▸ Quoted text
At one end of the square is the 17th-century Baroque Jesuit church and on the other, the Renaissance castle. In the 16th century, the original Gothic fortress was reconstructed into a Renaissance château by Anton Vlach and the Italian architect, Baldassare Maio da Ronio. Relatively minor renovations occurred after the 16th century, and consequently, the Telc chateau is one of the few Renaissance palaces in the Czech Republic remaining intact. Of particular importance are the Golden Hall with its coffered ceiling, the Marble Hall with its display of Renaissance armour, the monochrome trompe-l’oeil decoration of the Treasury, and the elaborately decorated 16th-century tomb of Zachariah and Catherine of Valdstejn in the palace chapel. This evening we dine at a local restaurant. (Overnight Telc) BD
Ceske Budejovice - 1 night
Day 14: Thursday 16 September, Telc – Cesky Krumlov – Ceske Budejovice
- Cesky Krumlov Castle, Theatre and Gardens
- Cesky Krumlov: Walking tour, incl. Church of St Vitus, market place, medieval streets & house façades, exterior views of castle etc.
This morning we depart Telc and travel west to Cesky Krumlov which, like Telc, has been declared a World Heritage Site by UNESCO because it has remained virtually unaltered since the 17th century. Cesky Krumlov is made up of two settlements, one below and around the castle, and the other between two bends of the Vltava River.
In the afternoon, we shall visit the castle at Cesky Krumlov. Founded in 1250, it was the seat of the powerful South Bohemian magnates, the Rozmberks. Positioned on a spur overlooking the town of Cesky Krumlov, the castle’s large, round Renaissance tower is visible from all parts of the settlement. The castle is one of the largest and most exciting fortified complexes in Central Europe and the Renaissance palace reflects the taste and wealth of some of the most influential baronial families in the Czech lands. The interior decorations and furnishings show the changing fashions in interior design during the Renaissance, Baroque and Rococo periods. Of particular interest is the Masquerade Hall with its amazing trompe-l’oeil paintings by J. Lederer (1748) and the elaborately carved, golden Eggenberg coach (1638). We shall also visit the castle theatre, with its unique Baroque stage sets, as well as the castle gardens and park.
After our tour of the castle we shall walk from the Budejovicka Gate, along the main street and across the river to the main square. This will give us an opportunity to see the many varied Gothic, Renaissance and Baroque house façades, most of which are justly considered to be architectural gems. We shall also visit the church of St Vitus, completed in 1439; one of the most important buildings in South Bohemia in the early 15th century. Here we shall see the influence of the Prague Parler workshop (St Vitus Cathedral) in the use of intricate vaulting and tracery as well as a new emphasis on verticality and light. (Overnight Ceske Budejovice) BD
Prague - 7 nights
Day 15: Friday 17 September, Ceske Budejovice – Tabor – Prague
- Ceske Budejovice: Medieval Town Square, Cathedral, Black Tower, Dominican Convent, Salt House
- Tabor (Fortifications, Gothic Town Hall, Hussite Museum Burgher Houses, Church of the Transfiguration of Our Lord)

▸ Work to do
(1) Quote the tour itinerary word for word, beginning at "This morning we" and stopping after "the Vltava River.".
(2) According to the tour itinerary, in what year was the castle at Cesky Krumlov founded?

Items listed in a dataset
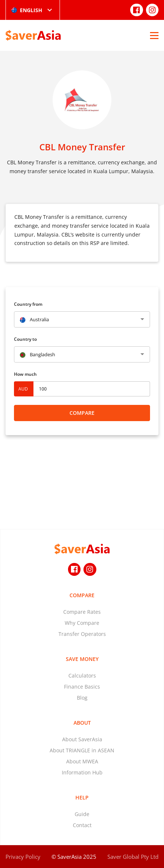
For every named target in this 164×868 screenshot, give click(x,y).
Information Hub (82, 772)
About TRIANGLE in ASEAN (82, 750)
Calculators (82, 675)
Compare (82, 413)
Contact (82, 825)
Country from (28, 304)
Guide (82, 814)
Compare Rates (82, 612)
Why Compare (82, 623)
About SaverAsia (82, 739)
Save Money (82, 659)
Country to (25, 339)
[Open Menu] (154, 35)
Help (82, 797)
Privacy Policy (23, 857)
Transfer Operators (82, 634)
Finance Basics (82, 686)
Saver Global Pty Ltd (133, 857)
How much (25, 374)
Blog (82, 697)
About (82, 722)
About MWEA (82, 761)
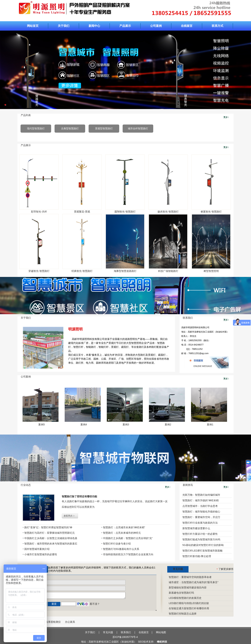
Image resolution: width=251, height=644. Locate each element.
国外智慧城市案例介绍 (37, 549)
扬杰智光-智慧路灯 (168, 212)
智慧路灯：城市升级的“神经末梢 (200, 500)
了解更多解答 (225, 569)
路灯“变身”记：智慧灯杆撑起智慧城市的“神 (48, 527)
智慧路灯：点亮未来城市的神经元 (122, 533)
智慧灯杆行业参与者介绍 (117, 544)
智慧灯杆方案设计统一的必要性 (200, 534)
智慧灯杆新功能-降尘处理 (197, 556)
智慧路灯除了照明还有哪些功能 (79, 496)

▸ Solutions to each task
(1)
This morning we depart Telc and travel west to Cesky Krumlov which, like Telc, has been declared a World Heritage Site by UNESCO because it has remained virtually unaltered since the 17th century. Cesky Krumlov is made up of two settlements, one below and around the castle, and the other between two bends of the Vltava River.

(2) 1250